Supplied entries: Begin

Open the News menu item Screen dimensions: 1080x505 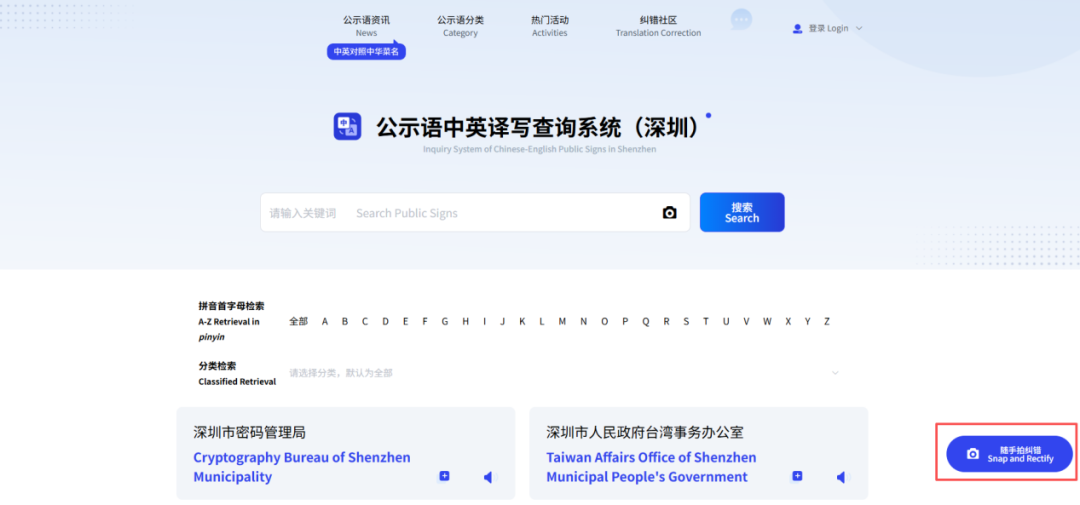366,26
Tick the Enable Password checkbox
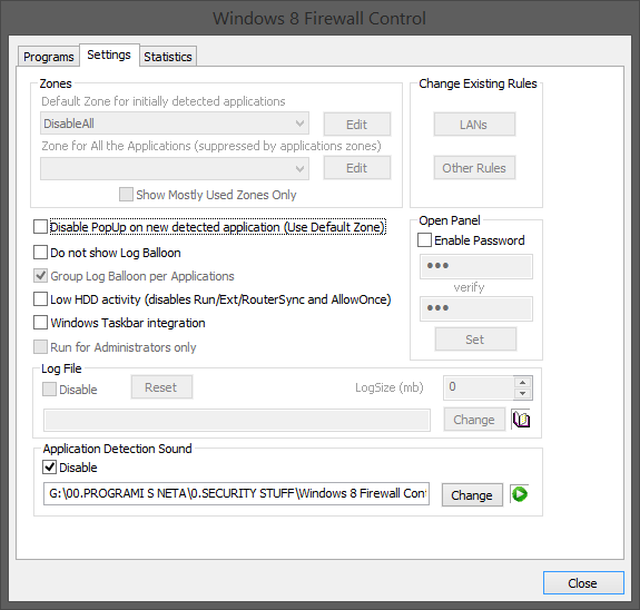 tap(425, 241)
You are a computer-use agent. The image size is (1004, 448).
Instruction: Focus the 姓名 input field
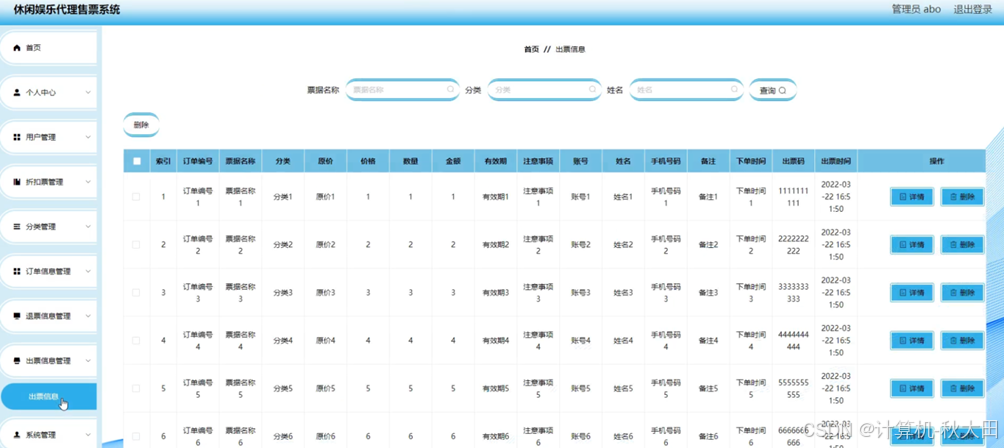tap(686, 90)
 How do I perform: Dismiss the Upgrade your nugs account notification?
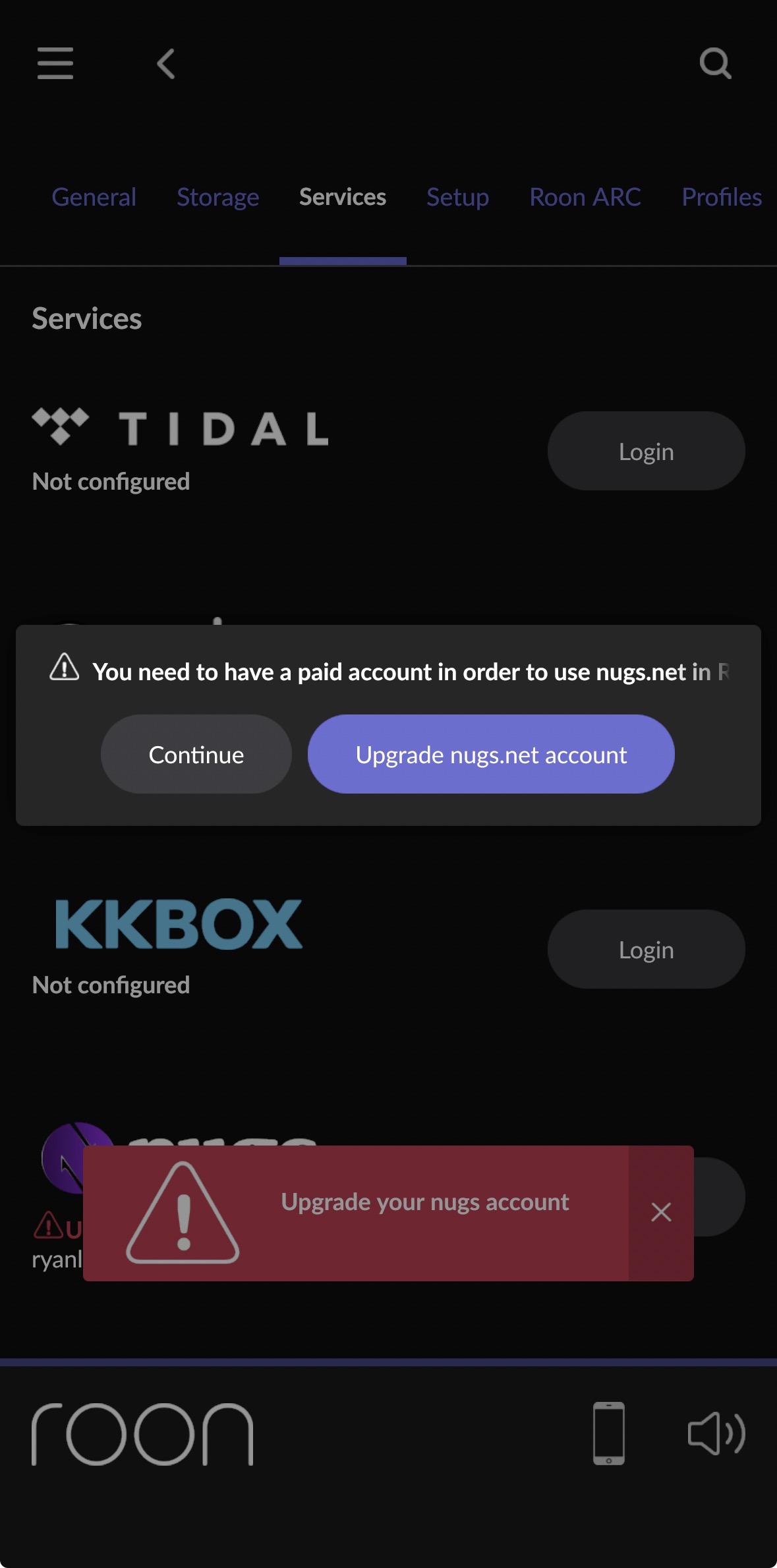point(661,1212)
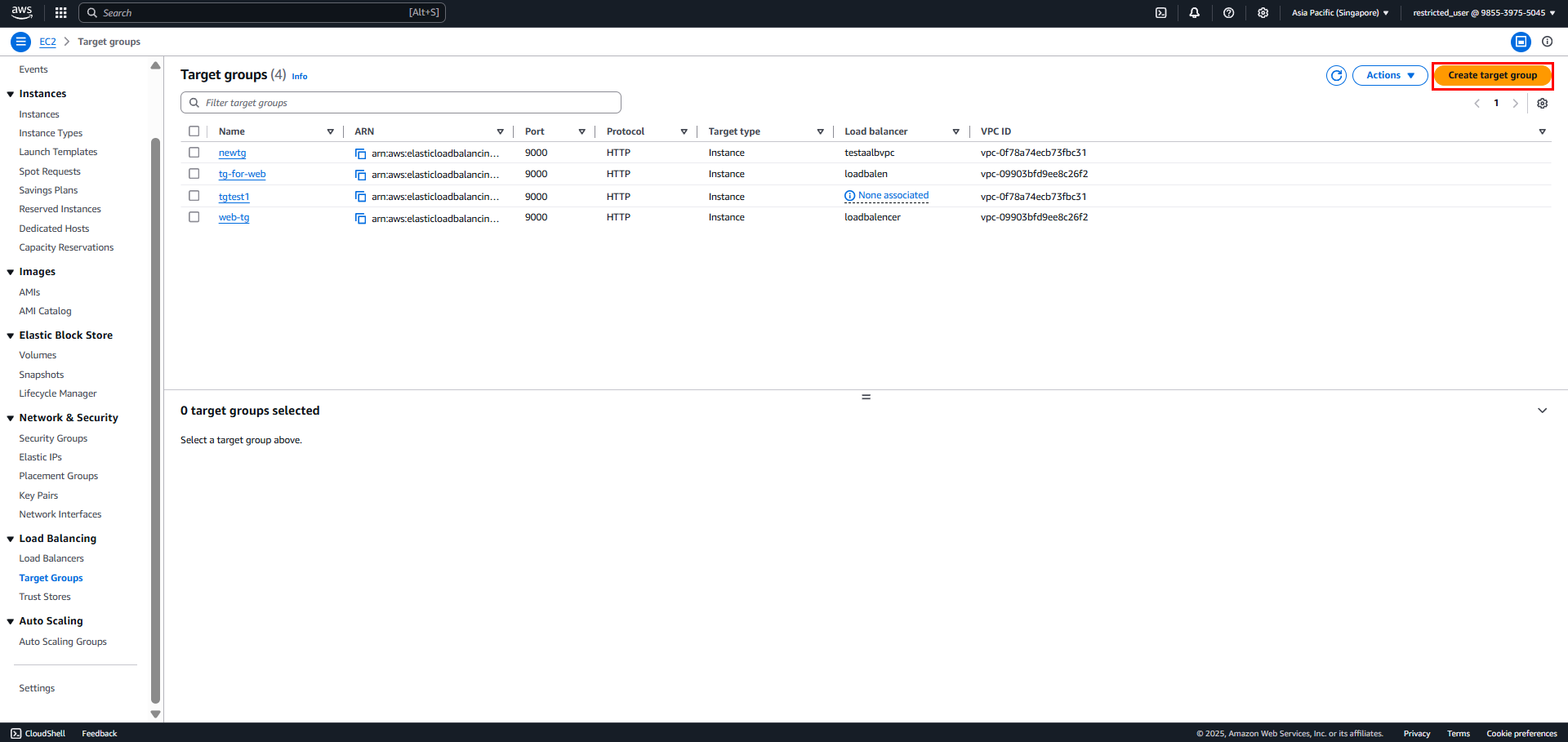Click the sidebar vertical scrollbar
The width and height of the screenshot is (1568, 742).
point(155,420)
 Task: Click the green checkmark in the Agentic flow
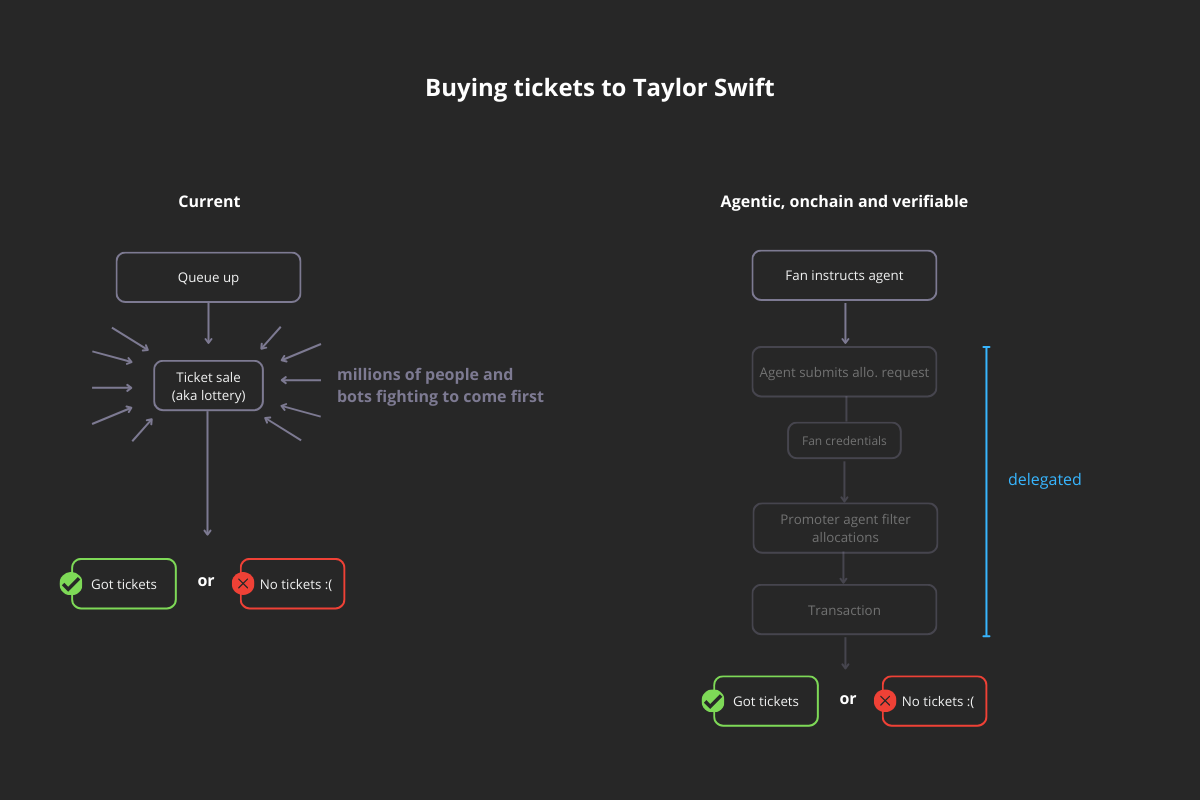[713, 701]
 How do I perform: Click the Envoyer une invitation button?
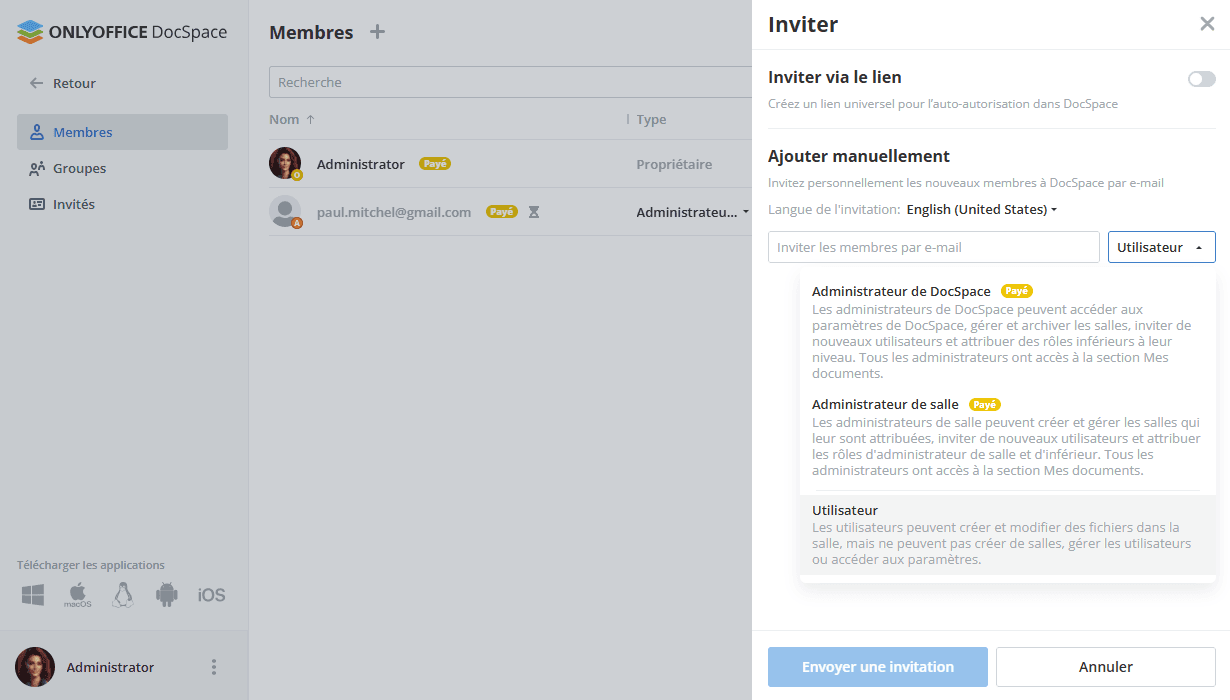(877, 667)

Supplied entries: End

- Exercise requirements: All lines from the one containing "Task: Click the" to the end of the entries should appear in the output exactly as written, with no pictures.

- Task output:
 Task: Click the green checkmark in the Agentic flow
[713, 701]
 How do I perform: Click the Envoyer une invitation button?
(877, 667)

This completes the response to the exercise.